● **Work to complete**
What is the number of lines in the entries that include the word "computer"? Respond with the number only.

[Stored data entries]
____
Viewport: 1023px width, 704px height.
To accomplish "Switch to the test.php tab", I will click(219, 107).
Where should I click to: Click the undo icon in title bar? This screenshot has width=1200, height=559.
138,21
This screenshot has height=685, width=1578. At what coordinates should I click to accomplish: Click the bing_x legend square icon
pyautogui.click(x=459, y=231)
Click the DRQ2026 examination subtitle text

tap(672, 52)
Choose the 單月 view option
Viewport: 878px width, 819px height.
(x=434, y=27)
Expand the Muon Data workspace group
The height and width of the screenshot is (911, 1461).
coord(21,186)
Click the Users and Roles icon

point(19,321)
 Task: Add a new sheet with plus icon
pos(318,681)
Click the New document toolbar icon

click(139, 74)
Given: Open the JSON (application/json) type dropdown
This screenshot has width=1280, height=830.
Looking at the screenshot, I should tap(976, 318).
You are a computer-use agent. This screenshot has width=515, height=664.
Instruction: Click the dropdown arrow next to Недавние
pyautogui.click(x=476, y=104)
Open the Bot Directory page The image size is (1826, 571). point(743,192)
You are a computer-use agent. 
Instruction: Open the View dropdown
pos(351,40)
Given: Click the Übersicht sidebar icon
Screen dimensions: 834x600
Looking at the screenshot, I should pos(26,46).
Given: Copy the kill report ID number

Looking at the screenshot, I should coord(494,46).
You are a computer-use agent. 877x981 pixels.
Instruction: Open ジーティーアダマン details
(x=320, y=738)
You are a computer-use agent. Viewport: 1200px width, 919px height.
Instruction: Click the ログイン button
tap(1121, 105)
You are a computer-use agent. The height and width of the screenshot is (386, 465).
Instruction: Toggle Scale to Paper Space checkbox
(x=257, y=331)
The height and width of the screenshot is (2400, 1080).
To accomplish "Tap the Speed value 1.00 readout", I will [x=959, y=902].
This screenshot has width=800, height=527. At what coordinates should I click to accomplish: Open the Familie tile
____
● **Solution to the problem**
5